NUK - logo
E-viri
Celotno besedilo
Recenzirano
  • ACOSampling: An ant colony ...
    Yu, Hualong; Ni, Jun; Zhao, Jing

    Neurocomputing (Amsterdam), 02/2013, Letnik: 101
    Journal Article

    In DNA microarray data, class imbalance problem occurs frequently, causing poor prediction performance for minority classes. Moreover, its other features, such as high-dimension, small sample, high noise etc., intensify this damage. In this study, we propose ACOSampling that is a novel undersampling method based on the idea of ant colony optimization (ACO) to address this problem. The algorithm starts with feature selection technology to eliminate noisy genes in data. Then we randomly and repeatedly divided the original training set into two groups: training set and validation set. In each division, one modified ACO algorithm as a variant of our previous work is conducted to filter less informative majority samples and search the corresponding optimal training sample subset.
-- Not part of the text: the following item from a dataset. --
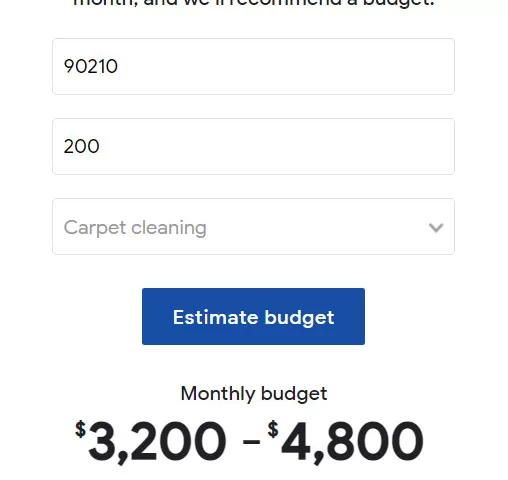Image resolution: width=508 pixels, height=480 pixels.
Task: Click the word budget on the blue button
Action: tap(299, 318)

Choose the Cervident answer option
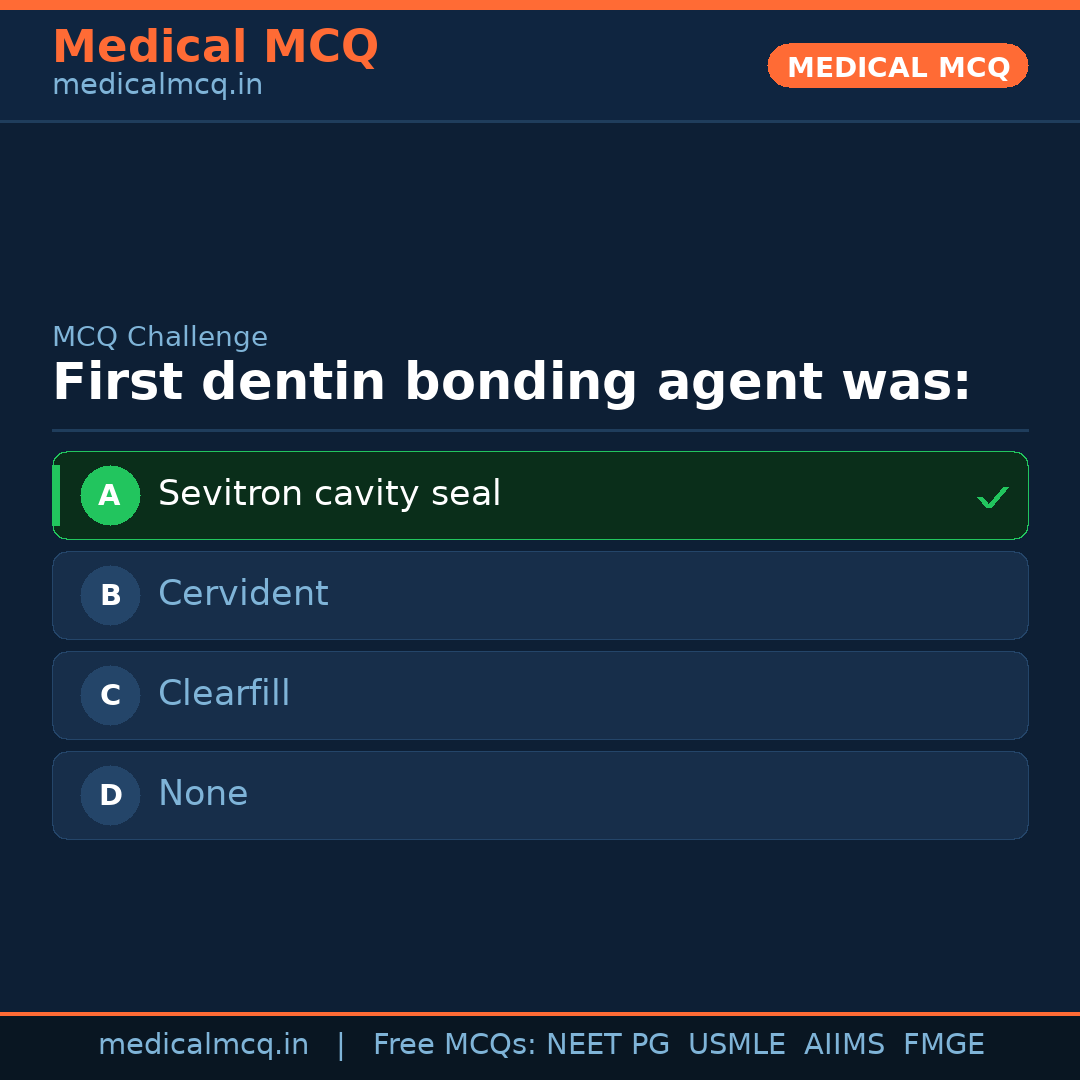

At last, the statistical results from all local optimal training sample subsets are given in the form of frequence list, where each frequence indicates the importance of the corresponding majority sample. We only extracted those high frequency ones and combined them with all minority samples to construct the final balanced training set. We evaluated the method on four benchmark skewed DNA microarray datasets by support vector machine (SVM) classifier, showing that the proposed method outperforms many other sampling approaches, which indicates its superiority. ► ACO algorithm is modified for undersampling skewed DNA microarray data. ► The significance of each majority sample is estimated by ranking frequence list. ► ACOSampling increases classification performance but spends more time. ► Selecting a few feature genes helps to improve classification performance. ► Some classification tasks are harmful and the others are unharmful.